• **Recorded information**:
⟨
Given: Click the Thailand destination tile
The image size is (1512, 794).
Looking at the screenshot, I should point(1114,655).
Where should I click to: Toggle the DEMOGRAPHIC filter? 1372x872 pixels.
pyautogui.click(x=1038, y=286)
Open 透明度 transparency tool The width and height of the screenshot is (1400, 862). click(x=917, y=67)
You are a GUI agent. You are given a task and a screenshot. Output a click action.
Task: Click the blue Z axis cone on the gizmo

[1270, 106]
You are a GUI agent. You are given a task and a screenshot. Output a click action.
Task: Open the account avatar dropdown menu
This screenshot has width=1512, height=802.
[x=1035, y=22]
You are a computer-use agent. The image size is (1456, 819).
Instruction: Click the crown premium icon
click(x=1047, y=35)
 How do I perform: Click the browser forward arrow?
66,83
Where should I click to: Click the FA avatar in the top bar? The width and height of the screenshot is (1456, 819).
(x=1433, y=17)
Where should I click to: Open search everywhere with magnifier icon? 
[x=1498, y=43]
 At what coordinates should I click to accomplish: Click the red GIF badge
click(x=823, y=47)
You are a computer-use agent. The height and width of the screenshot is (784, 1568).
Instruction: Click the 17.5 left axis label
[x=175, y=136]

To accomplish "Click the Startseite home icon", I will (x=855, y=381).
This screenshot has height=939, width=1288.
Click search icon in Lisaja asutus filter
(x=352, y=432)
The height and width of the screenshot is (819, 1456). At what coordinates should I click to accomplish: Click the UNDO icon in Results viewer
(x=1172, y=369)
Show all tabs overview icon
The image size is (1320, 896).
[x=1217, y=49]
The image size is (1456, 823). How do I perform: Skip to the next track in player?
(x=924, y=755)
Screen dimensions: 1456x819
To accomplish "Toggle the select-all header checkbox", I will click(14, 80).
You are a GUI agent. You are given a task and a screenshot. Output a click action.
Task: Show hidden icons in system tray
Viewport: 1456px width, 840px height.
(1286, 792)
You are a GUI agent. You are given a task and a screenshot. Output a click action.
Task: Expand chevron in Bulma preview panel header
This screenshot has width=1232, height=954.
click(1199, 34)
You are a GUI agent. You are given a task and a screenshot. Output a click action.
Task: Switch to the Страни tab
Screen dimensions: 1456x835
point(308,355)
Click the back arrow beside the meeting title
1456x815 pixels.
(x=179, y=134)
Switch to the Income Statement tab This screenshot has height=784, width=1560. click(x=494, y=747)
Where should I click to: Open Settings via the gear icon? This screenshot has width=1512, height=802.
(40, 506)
⟩
• **Directions for this task**: Word for word, repeat each entry from the listing above.

• **Response**:
Given: Click the Thailand destination tile
The image size is (1512, 794).
Looking at the screenshot, I should point(1114,655).
Where should I click to: Toggle the DEMOGRAPHIC filter? 1372x872 pixels.
pyautogui.click(x=1038, y=286)
Open 透明度 transparency tool The width and height of the screenshot is (1400, 862). click(x=917, y=67)
You are a GUI agent. You are given a task and a screenshot. Output a click action.
Task: Click the blue Z axis cone on the gizmo

[1270, 106]
You are a GUI agent. You are given a task and a screenshot. Output a click action.
Task: Open the account avatar dropdown menu
This screenshot has width=1512, height=802.
[x=1035, y=22]
You are a computer-use agent. The image size is (1456, 819).
Instruction: Click the crown premium icon
click(x=1047, y=35)
 How do I perform: Click the browser forward arrow?
66,83
Where should I click to: Click the FA avatar in the top bar? The width and height of the screenshot is (1456, 819).
(x=1433, y=17)
Where should I click to: Open search everywhere with magnifier icon? 
[x=1498, y=43]
 At what coordinates should I click to accomplish: Click the red GIF badge
click(x=823, y=47)
You are a computer-use agent. The height and width of the screenshot is (784, 1568).
Instruction: Click the 17.5 left axis label
[x=175, y=136]

To accomplish "Click the Startseite home icon", I will (x=855, y=381).
This screenshot has height=939, width=1288.
Click search icon in Lisaja asutus filter
(x=352, y=432)
The height and width of the screenshot is (819, 1456). At what coordinates should I click to accomplish: Click the UNDO icon in Results viewer
(x=1172, y=369)
Show all tabs overview icon
The image size is (1320, 896).
[x=1217, y=49]
The image size is (1456, 823). How do I perform: Skip to the next track in player?
(x=924, y=755)
Screen dimensions: 1456x819
To accomplish "Toggle the select-all header checkbox", I will click(14, 80).
You are a GUI agent. You are given a task and a screenshot. Output a click action.
Task: Show hidden icons in system tray
Viewport: 1456px width, 840px height.
(1286, 792)
You are a GUI agent. You are given a task and a screenshot. Output a click action.
Task: Expand chevron in Bulma preview panel header
This screenshot has width=1232, height=954.
click(1199, 34)
You are a GUI agent. You are given a task and a screenshot. Output a click action.
Task: Switch to the Страни tab
Screen dimensions: 1456x835
point(308,355)
Click the back arrow beside the meeting title
1456x815 pixels.
(x=179, y=134)
Switch to the Income Statement tab This screenshot has height=784, width=1560. click(x=494, y=747)
Where should I click to: Open Settings via the gear icon? This screenshot has width=1512, height=802.
(40, 506)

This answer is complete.